Posted: Wed Mar 19, 2008 11:08 am
Post subject: WHERE IS MY BABY????
Im going through a pretty rough time at mo, had a confirmed positive test on 6th march but due to pains on one side, i was taken to hospital where they done an internal scan but couldnt see anything in my tubes or uterus, i had bloods done and on 6th march hcg levels were 27.2 and retested on 8th march and hcg levels 87.4, i was told to ring back on 10th to see what hospital wanted to do, i rang and they said they were treating me for a pregnancy in an unknown location and leaving me until 20th march when they would scan me! i now have my scan tomorrow to confirm location of my pregnancy and i am terrified, i dont want to say goodbye i desperatly want to say hello, i know i cant change any outcome and what will be, will be....but i just wondered if anyone had any advice or knew of anyone thats gone through this. i am worried sick my baby will be in the wrong place and i will have to say goodbye. my u/s is booked for 11.15am UK time and I am a wreck at the moment!!!!!

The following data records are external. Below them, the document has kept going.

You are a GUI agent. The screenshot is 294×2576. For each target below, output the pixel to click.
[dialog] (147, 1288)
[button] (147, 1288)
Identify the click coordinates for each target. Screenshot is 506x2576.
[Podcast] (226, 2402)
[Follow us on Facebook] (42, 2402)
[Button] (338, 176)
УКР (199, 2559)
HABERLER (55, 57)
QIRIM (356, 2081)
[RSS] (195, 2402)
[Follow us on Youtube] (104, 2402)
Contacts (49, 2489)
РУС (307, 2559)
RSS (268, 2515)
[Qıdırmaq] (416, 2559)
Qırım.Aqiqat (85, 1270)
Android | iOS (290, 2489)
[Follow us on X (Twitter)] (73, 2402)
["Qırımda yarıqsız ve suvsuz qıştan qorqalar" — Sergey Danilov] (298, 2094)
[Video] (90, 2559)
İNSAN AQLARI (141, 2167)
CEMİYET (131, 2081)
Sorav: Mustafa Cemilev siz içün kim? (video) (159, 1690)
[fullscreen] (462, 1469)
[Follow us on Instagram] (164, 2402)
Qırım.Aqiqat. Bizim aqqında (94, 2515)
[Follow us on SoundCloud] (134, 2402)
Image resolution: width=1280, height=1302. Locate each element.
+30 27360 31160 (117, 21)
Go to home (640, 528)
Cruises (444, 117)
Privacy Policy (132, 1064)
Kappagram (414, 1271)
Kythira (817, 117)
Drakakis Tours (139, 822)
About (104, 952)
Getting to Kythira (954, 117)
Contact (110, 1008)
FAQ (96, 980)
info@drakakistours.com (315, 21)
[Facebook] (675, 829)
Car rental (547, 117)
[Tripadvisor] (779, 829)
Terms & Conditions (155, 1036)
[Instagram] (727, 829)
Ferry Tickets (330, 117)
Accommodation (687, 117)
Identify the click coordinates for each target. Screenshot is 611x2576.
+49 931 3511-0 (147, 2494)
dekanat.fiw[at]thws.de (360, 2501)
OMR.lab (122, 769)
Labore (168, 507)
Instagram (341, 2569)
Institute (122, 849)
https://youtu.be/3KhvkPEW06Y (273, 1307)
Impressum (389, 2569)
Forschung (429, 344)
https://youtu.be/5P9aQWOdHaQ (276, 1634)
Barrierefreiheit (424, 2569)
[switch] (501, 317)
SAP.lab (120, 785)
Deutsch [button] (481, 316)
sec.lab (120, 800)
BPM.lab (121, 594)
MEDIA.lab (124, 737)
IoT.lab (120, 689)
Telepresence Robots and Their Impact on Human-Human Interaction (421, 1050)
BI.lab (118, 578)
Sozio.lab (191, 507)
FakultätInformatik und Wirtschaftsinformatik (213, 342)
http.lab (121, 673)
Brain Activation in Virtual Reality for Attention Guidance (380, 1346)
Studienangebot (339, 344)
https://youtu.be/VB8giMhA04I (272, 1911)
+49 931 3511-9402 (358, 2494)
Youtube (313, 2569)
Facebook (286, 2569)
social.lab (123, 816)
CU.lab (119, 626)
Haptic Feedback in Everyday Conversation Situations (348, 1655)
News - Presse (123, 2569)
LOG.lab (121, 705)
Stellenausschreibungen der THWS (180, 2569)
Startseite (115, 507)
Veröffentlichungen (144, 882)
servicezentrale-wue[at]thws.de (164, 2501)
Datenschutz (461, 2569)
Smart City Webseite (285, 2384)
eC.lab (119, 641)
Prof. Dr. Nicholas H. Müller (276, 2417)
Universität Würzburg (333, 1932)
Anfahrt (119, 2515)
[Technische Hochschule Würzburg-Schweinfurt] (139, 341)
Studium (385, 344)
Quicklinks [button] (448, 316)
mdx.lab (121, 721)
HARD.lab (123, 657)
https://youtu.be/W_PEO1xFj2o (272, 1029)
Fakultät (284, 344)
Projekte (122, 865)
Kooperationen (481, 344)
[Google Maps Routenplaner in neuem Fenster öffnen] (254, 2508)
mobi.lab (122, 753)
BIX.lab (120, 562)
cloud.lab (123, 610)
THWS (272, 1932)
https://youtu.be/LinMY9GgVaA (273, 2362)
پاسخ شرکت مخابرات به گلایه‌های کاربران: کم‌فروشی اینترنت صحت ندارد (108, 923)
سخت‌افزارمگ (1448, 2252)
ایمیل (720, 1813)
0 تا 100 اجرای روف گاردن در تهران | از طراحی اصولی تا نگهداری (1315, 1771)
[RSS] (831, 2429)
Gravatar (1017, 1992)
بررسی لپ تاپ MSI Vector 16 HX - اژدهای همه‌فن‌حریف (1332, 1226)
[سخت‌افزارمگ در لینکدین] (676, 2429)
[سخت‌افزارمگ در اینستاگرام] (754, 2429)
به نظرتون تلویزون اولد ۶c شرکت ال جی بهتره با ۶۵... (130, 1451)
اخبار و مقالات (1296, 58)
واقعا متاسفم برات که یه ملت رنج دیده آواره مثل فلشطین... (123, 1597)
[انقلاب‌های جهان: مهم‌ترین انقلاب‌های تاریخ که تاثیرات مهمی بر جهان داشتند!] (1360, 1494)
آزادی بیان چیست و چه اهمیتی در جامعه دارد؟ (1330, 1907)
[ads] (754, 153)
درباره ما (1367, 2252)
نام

Posted: Wed Mar 19, 2008 11:14 am
Hi Bloominglovely. You have obviously read my story as you sent me luch lovely wishes. Well yes this time was sad beyond words for me. But what I can say is that I had bleeding and pain in my previous two pregnancies and have two wonderful children from that. So try try try to stay positive. I have everything crossed for you. Nothing I will say will stop you worrying but not long now and hopefully with a big sigh of relief you will be back tommorrow would positive news. We will be here waiting. Good luck and grow baby grow! Pup1 X
Posted: Wed Mar 19, 2008 11:24 am
Post subject: 24 hours and counting down
thankyou, i am a wreck at mo, sitting here crying like an idiot as i type, i know i prob sound like a drama queen but i am really worried, i havnt had any bleeding or anymore pain other than crampy style pain but its just the not knowing thats crushing me, my fiance is so excited and keep talking about baby names and stuff and i just cant bring myself to get excited at the moment and i know that sounds horrible but i just cant let myself think of that at the moment if you know what i mean. i know that in 24 hours time we will know the outcome and im just so terrifed. when i read your post it really hit a nerve with everything that were going through at the moment too and i got so upset for you but also i got upset bcoz i kept thinking that might be me and im not ready, i keep saying to my fiance we have to prepare for both scenarios but he wont, he keeps saying everythings going to be okay and i know hes trying to be optimistic but i dont think he realises just how much this is all crushing me. i am so so so sorry for what happened to you, but i hope we can stay in touch x
Posted: Wed Mar 19, 2008 11:44 am
Hiya love, i went thorough the exact same thing!!! i had pain in my left side so i went to hospital-where i found out i was between 4 and 5 weeks pregnant!! they said they would treat it as an ectopic pregnancy as they didnt know where the baby was-they took my blood and i was re-tested a couple of days later and because my hcg levels had doubled they just assumed the baby was in the right place. i went for a scan on same day and you could see a tiny blob(luckily it was in the right place) been ok ever since!! you will prob have a positive outcome too, as your hcg levels have risen a lot too.
i wish you all the best. xxxx(congratulations by the way )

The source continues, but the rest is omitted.